Aim :: Can you repeat each of the rows below word for word, leaving the pictures out?

[Dataset rows]
===============

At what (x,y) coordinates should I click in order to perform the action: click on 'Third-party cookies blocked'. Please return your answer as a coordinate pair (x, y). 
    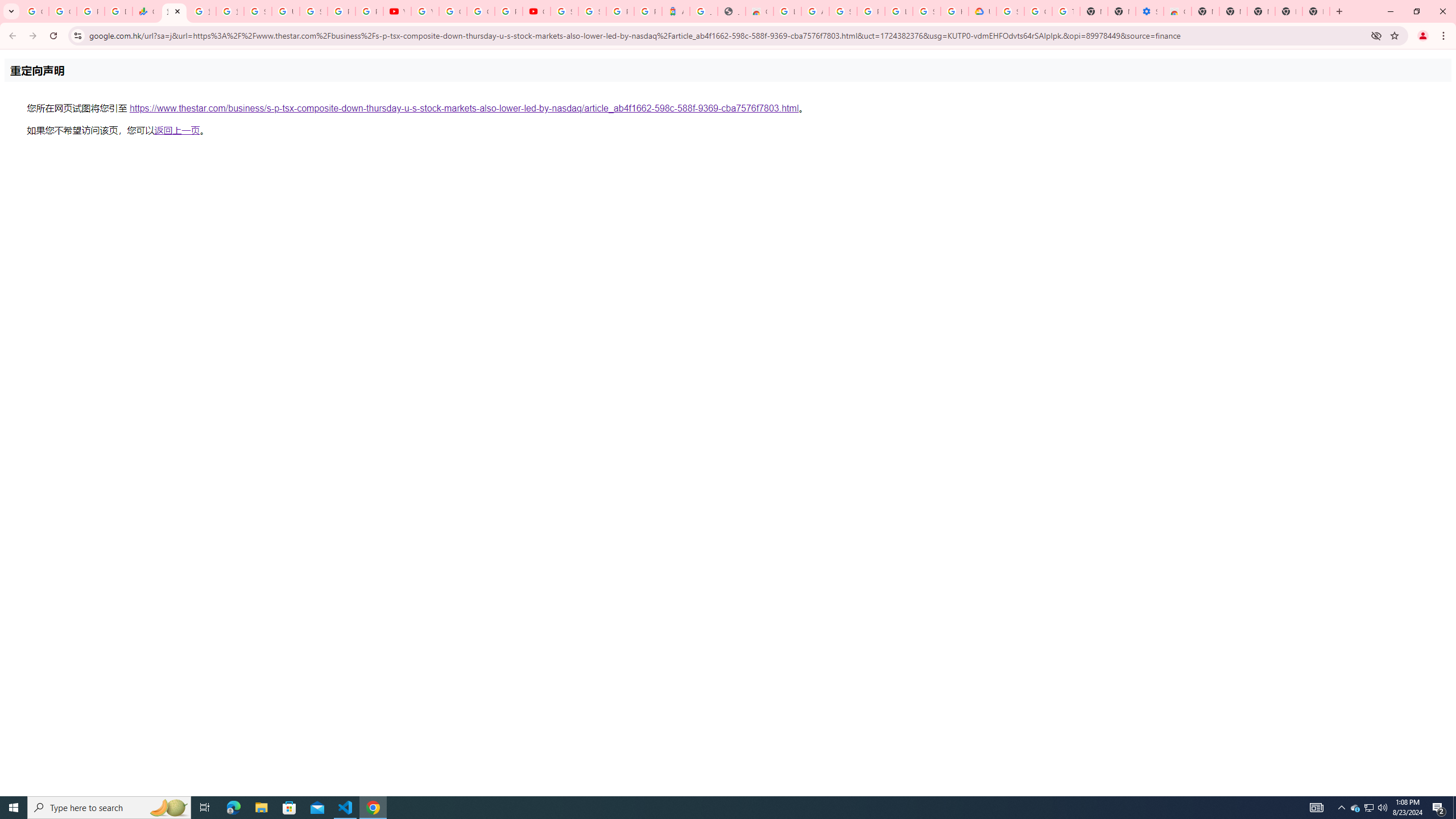
    Looking at the image, I should click on (1376, 35).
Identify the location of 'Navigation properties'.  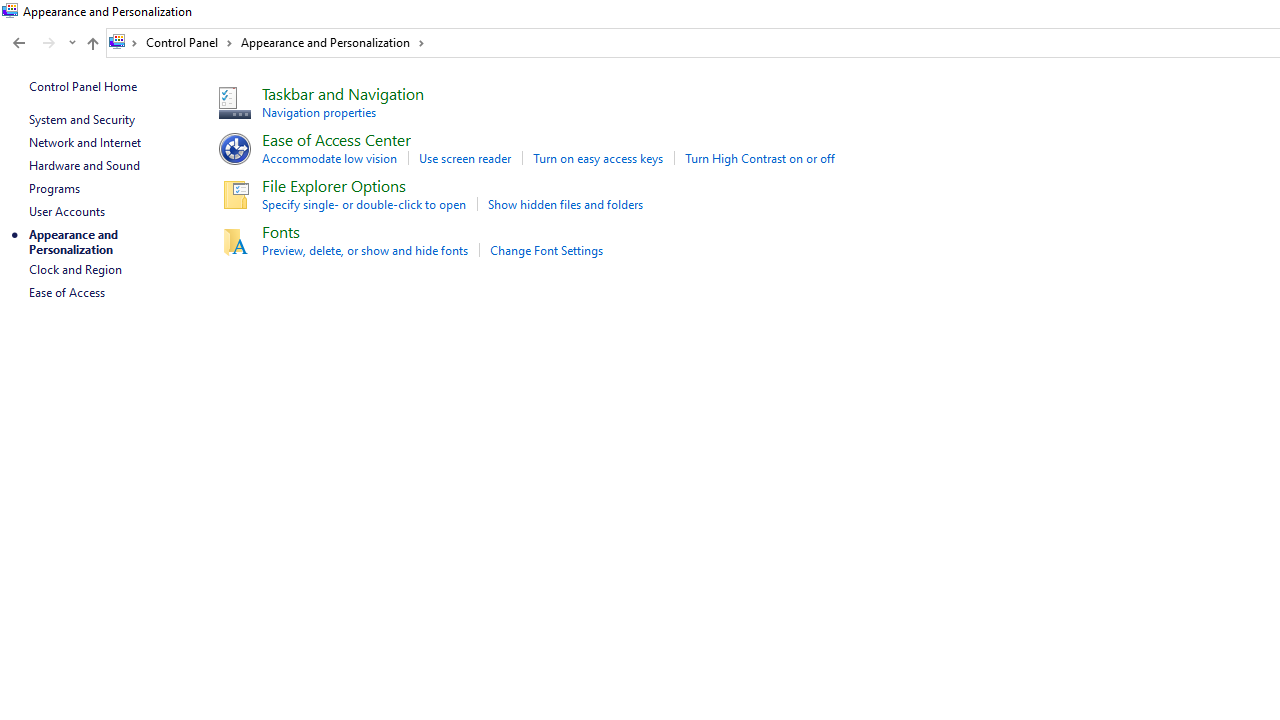
(317, 112).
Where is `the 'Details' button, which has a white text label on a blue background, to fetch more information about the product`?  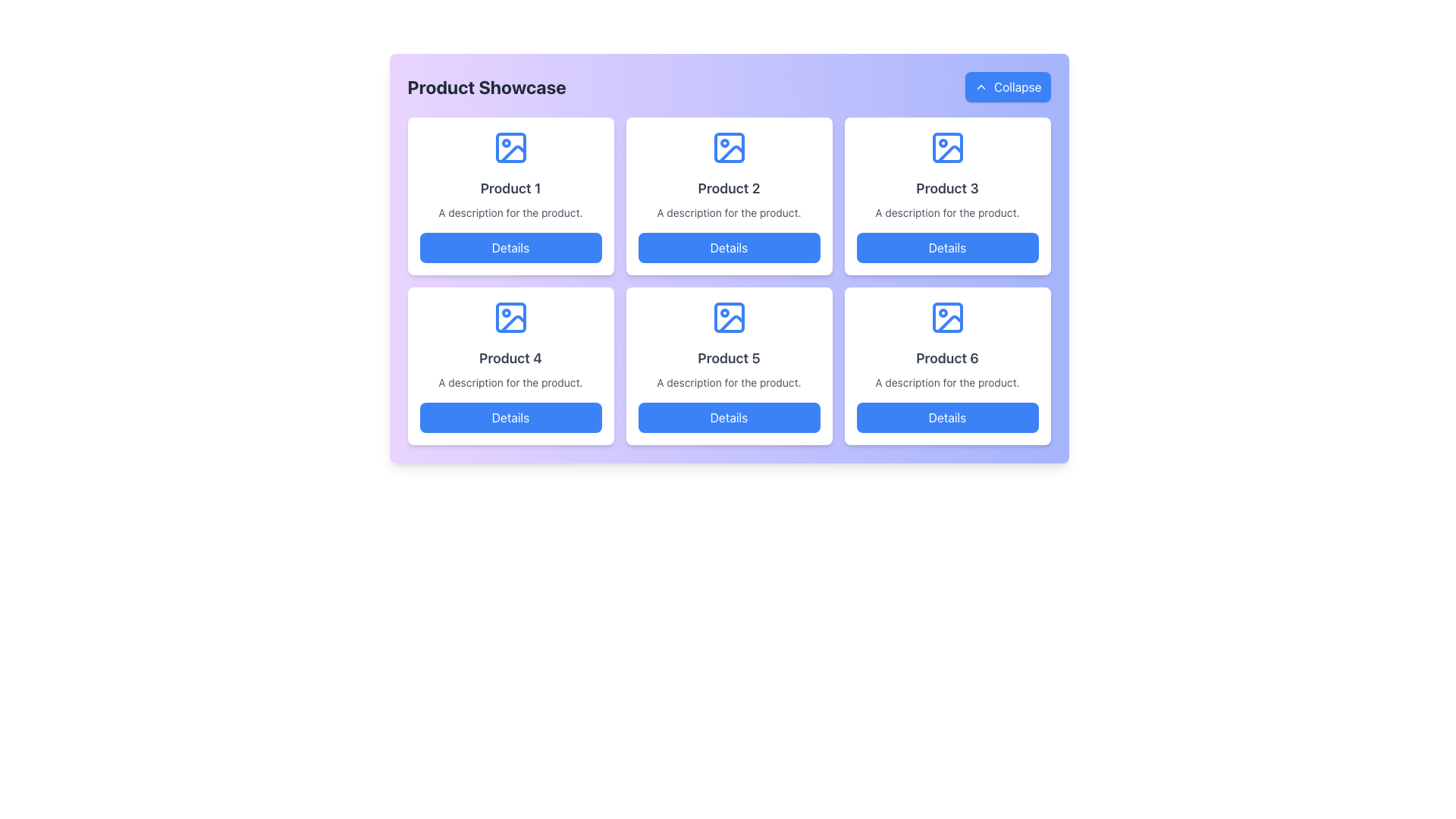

===============

Answer to this exercise ::
At what (x,y) coordinates should I click in order to perform the action: click on 'Third-party cookies blocked'. Please return your answer as a coordinate pair (x, y). 
    Looking at the image, I should click on (1376, 35).
Identify the location of 'Navigation properties'.  
(317, 112).
Where is `the 'Details' button, which has a white text label on a blue background, to fetch more information about the product`?  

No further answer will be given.